Long after that memorable school year, Bill and I remained friends. He stayed at my house when giving talks in the area, we camped together, and we shared our love for Florida nature and literature. I hung around like a scholarly remora. With over a half dozen books and 1,000 articles to his credit, Bill knew how to write about this state better than almost anyone I have met. 

Then he died, late last July, after a long neurological decline. A regional treasure, at 75, gone. 

Bill "was a wonderful writer," Carl Hiaasen tells Creative Loafing Tampa Bay, "who always portrayed Florida with a native insight and special affection." 

For months, since his death, I have sifted through the lessons Bill gave me. Read everything, he told me; don't be afraid of scientific or bureaucratic jargon. Immerse yourself in the heritage, history, ecology, and evolution of your place. If you want nature writing to bring people to a certain position, avoid taking sides. Bill succeeded in Orlando's conservative exurbs because he convinced people to see nature for themselves. He got folks onto the river, showed them what to look for, then trusted them to reach their own conclusions.
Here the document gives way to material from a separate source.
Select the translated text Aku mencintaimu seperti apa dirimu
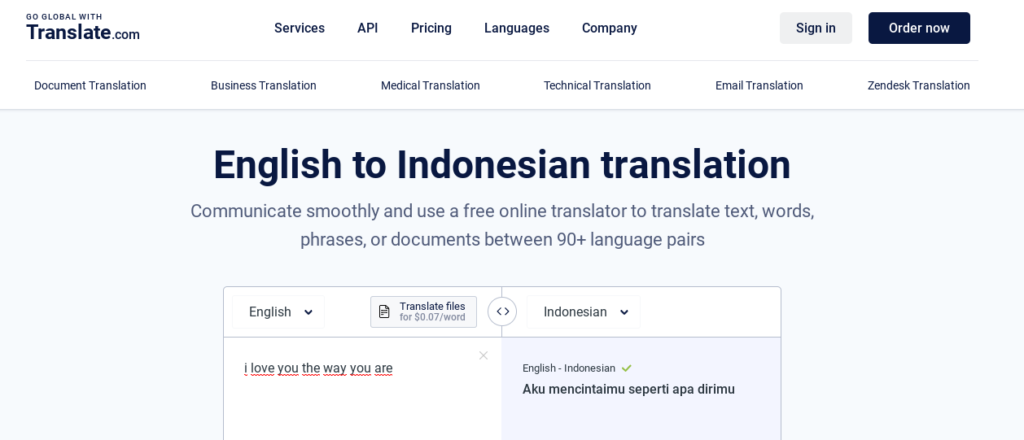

Hagiography is rough on naturalists. Like a lot of outdoor enthusiasts, Bill was a tough nut. Not a big guy, he played football in college and always carried himself like a sensitive jock. A running back who read poetry. Bill stood with his head cocked to one side, and had a way of talking to you through his cayenne gray beard using only half his mouth. I cannot decide whether he was loved or revered—or both.

What he could do was write. "I admired Bill to no end," Jeff Klinkenberg tells CL, "as someone who squeezed every ounce out of his life in Florida"; his message was always, "rise out of that armchair and explore." 
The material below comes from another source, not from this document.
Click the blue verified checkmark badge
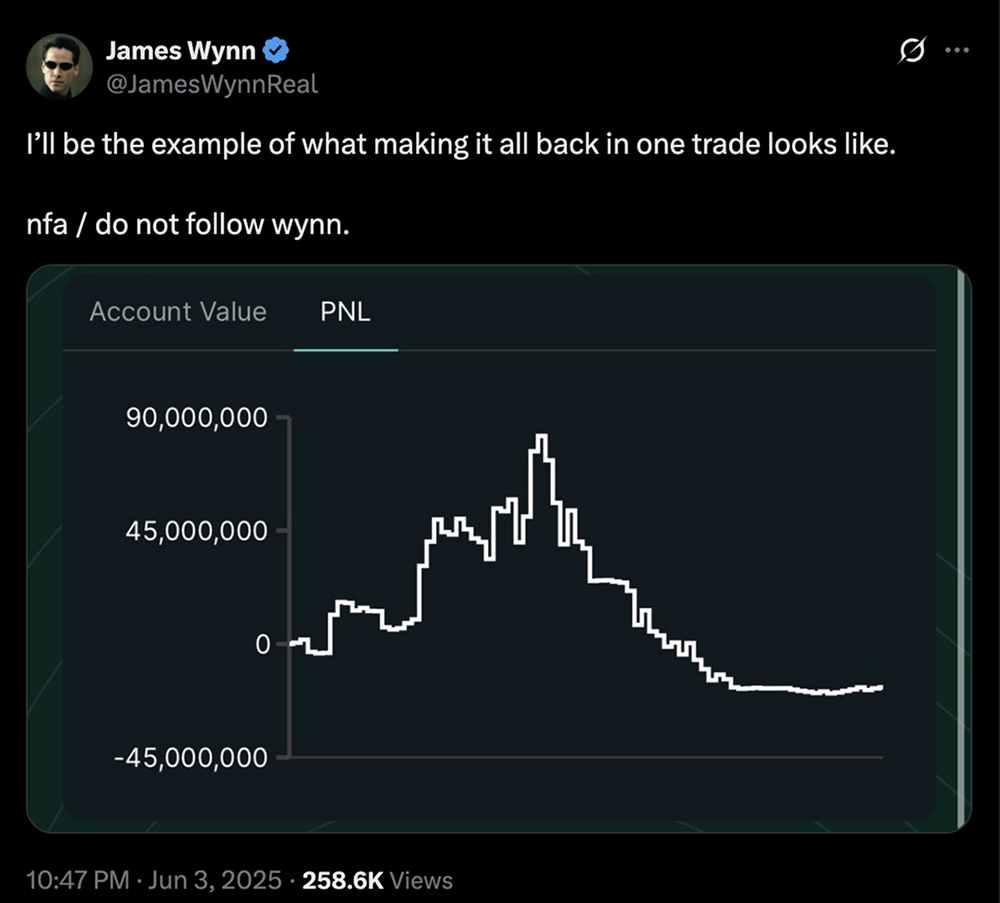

Follow Bill Belleville up the Ocklawaha, for example, our state's most beautiful and controversial river. Bill describes its entrance "like walking into a deserted movie theater—a show with no ushers or ticket takers, but one where the film is still playing over and over .... you slip quietly into a solitary seat in the cool darkness, picking up where the last person left off, a person who might have been here yesterday or five centuries ago."

As he guides us upstream, Belleville seamlessly folds in natural and human histories. He nods in appreciation to Sidney Lanier and Marjorie Kinnan Rawlings. Without getting lost in detail, he reviews the river's "twenty artesian springs," its impossibly complex hydrology, and endemic darters (or "marine relics") that have hung around the braided tributary since it was a "sprawling saltwater lagoon." 

This single chapter bristles with fresh language and homegrown book knowledge, with deeply informed judgement but not opinion. Belleville pauses to describe a cypress knee, "like leather upholstered over a sponge," then outlines the pain felt by those who opposed the Ocklawaha's mid-20th century dredging. He spares no punches on the ecological and human cost of Rodman Reservoir, a prized spot for bass fishing, but stops short of pushing the reader into a political corner; instead he turns us "back to enchantment."

“River of Lakes” lets Nature hold center stage. Even though Bill chronicled personal adventures, the St. Johns shaped his path. He regarded his own journey as one chapter in an almost timeless narrative—following Sidney Lanier and Rawlings, his Delius and William Bartram, past the freshwater Timucua, to a Pleistocene Florida of giant armadillos and five-ton sloths. 

Belleville wrote in such a way that taught us to slow down, to watch the river flow. I imagine his spirit at an unmarked spring that he helped discover and that he nicknamed "Bear Cub Spring." From this tiny crack in the karst, a crystalline stream runs into the blackwater Wekiva. The Wekiva feeds into the St. Johns just below Lake Monroe. From there the currents and tide carry him past Lake George, Palatka, and onto the river's main steam. 

All of us are only single players in a long procession. The writer is gone but the words remain, carrying us out to sea.

Thomas Hallock teaches English at the St. Petersburg campus of the University of South Florida. You can read about his forthcoming book, “A Road Course in Early American Literature,” via roadcourse.us.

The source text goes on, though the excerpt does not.